Chicken Fajita Pizza

We're all about Southwestern style these days...

Long ago in New Hampshire, we drove through a small town one evening during lilac time. Both sides of the little main street were lined with huge lilac bushes and the scent at dusk was almost unbelievably delicious. We stopped to wander around a bit and found a little pizza place where I had my first chicken fajita pizza. I have been trying to reproduce the experience ever since.

Although we now live far away from New Hampshire, I've got my lilac planted out by the deck, waiting for it to bloom some spring. But the pizza part has been getting closer to the original over the years, although it has acquired a bit of southwest flavor along the way. We had this slightly New Mexican-style version for supper last night and I think it might have been the best pizza I have ever made.

1 whole uncooked skinless chicken breast, cut into thin strips
4 tbl. lime juice
4 tbl. olive oil
2 garlic cloves, peeled and chopped fine
1 tsp. chile powder

1 sweet onion (Vidalia-type), thinly sliced
2 bell peppers--green, red, yellow, orange, or a combination; thinly sliced
Salsa (your choice of style and heat)
Grated cheese (Monterey Jack is really good on this pizza)

1 tbl. dry yeast
Tiny, tiny pinch of sugar
1/4 cup warm water

1 cup warm water
2 tbl. olive oil
1 tbl. sugar
1 tsp. salt
3 cups flour

Place the chicken strips, 4 tbl. olive oil, lime juice, garlic, and chile powder in a bowl to marinate. Stir well and set aside while you prepare the dough.

Dissolve the yeast and the tiny pinch of sugar in the 1/4 cup of water.

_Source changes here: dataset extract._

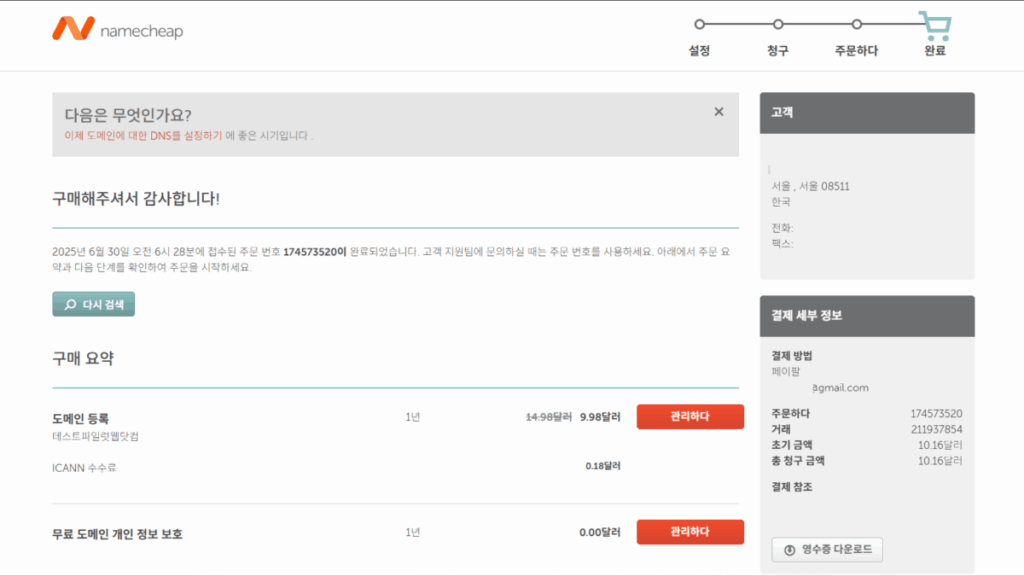Click the 주문하다 progress step circle

pyautogui.click(x=855, y=24)
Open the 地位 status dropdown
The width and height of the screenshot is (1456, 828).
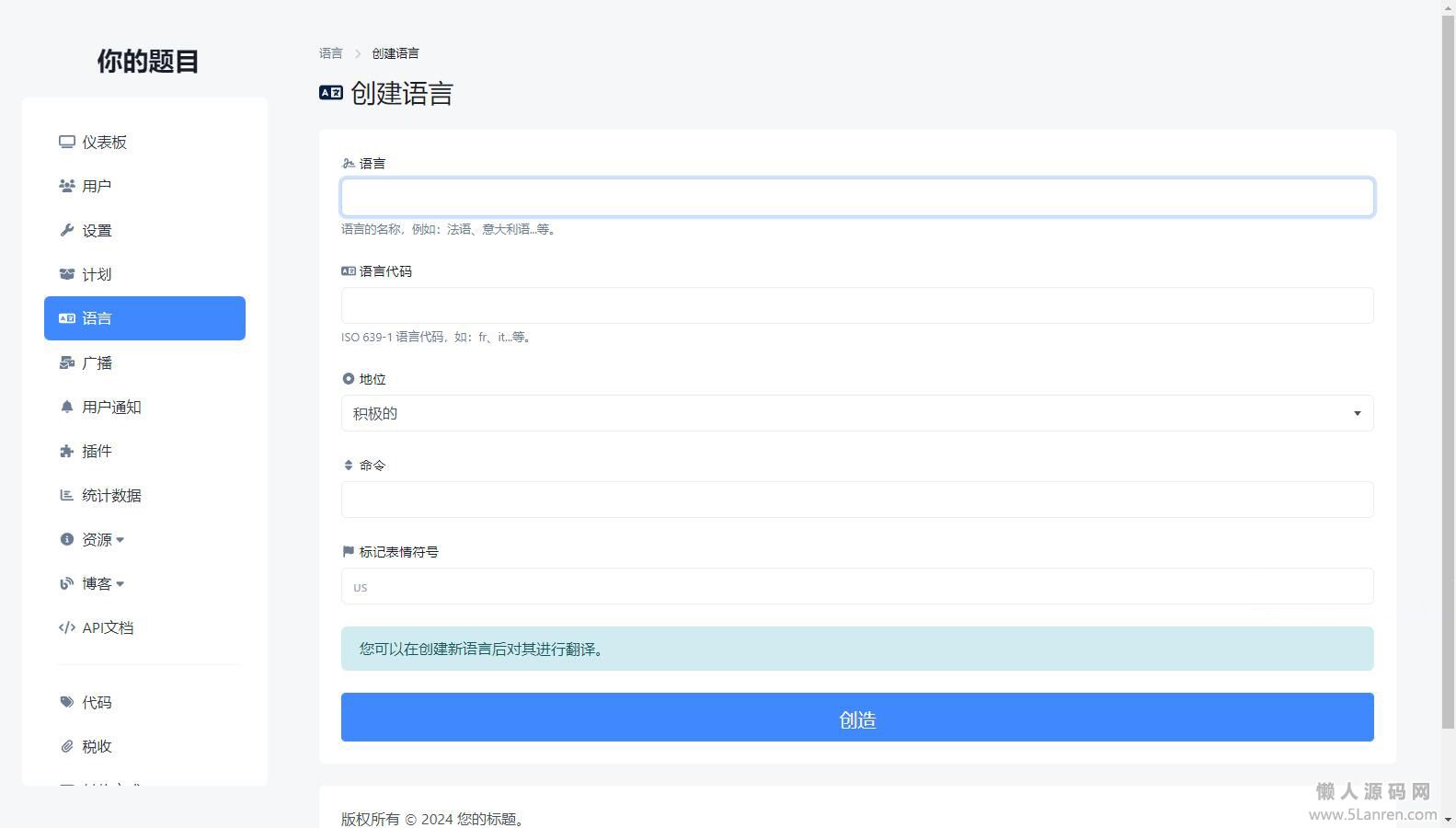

Mix the cup of warm water with the 2 tbl. olive oil, 1 tbl. sugar, salt, and about half the flour in the bowl of your stand mixer. Add the yeast mixture (this is in bold print because I have been known to forget this step). Beat well for a couple of minutes. Slowly add the remaining flour with the mixer on slow speed, using the dough hook.

Turn the dough out onto a floured surface and knead until smooth. Divide in half, roll out, and stretch each piece to fit a round pizza pan. Brush each with a little oil.

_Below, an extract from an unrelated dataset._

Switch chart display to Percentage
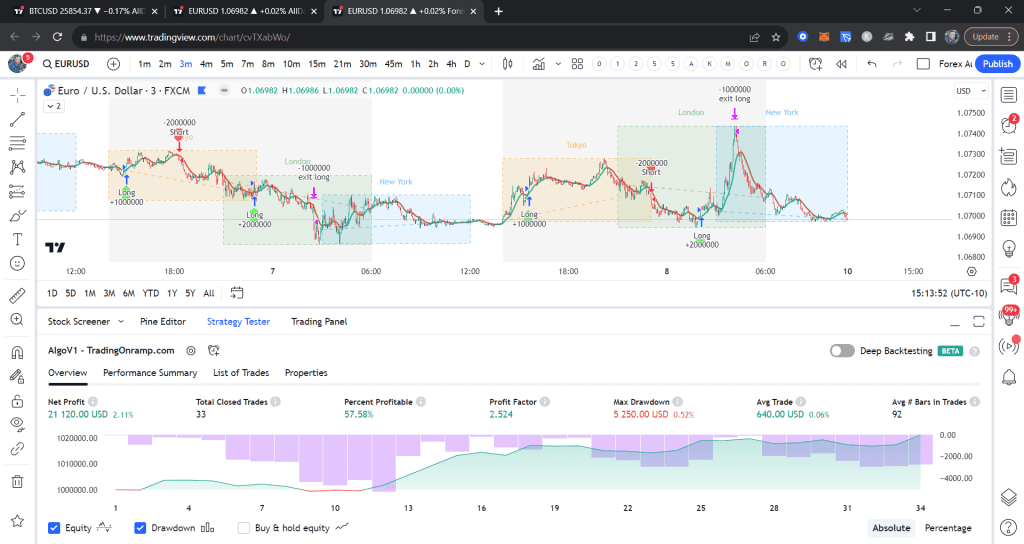Screen dimensions: 1024x544 point(947,528)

Saute the onions and peppers just until the onion is transparent and the peppers are glossy. Remove them from the pan and stir-fry the chicken mixture until all pink is gone. Don't overcook the chicken as it will have some time in a hot oven to finish cooking.

This would be a good point to turn on the oven. Preheat to 450˚ with the racks in the center or a little above center.

Spread each circle of dough with as much salsa as you like. I use about 4 tbl. per pizza. Divide the vegetables and spread those evenly on each pizza. Do the same with the chicken. Sprinkle all with your preferred amount of cheese.

Bake at 450˚ for 18 minutes.

Notes:
1) You can, of course, just buy prepared pizza dough and make a pretty good pizza out of it, but I won't have as much fun thinking of you making it that way.
2) I divide the dough in half, freeze one part of it, and make just one pizza at a time. As an empty-nester, it took me an awfully long time to learn to cut recipes this way.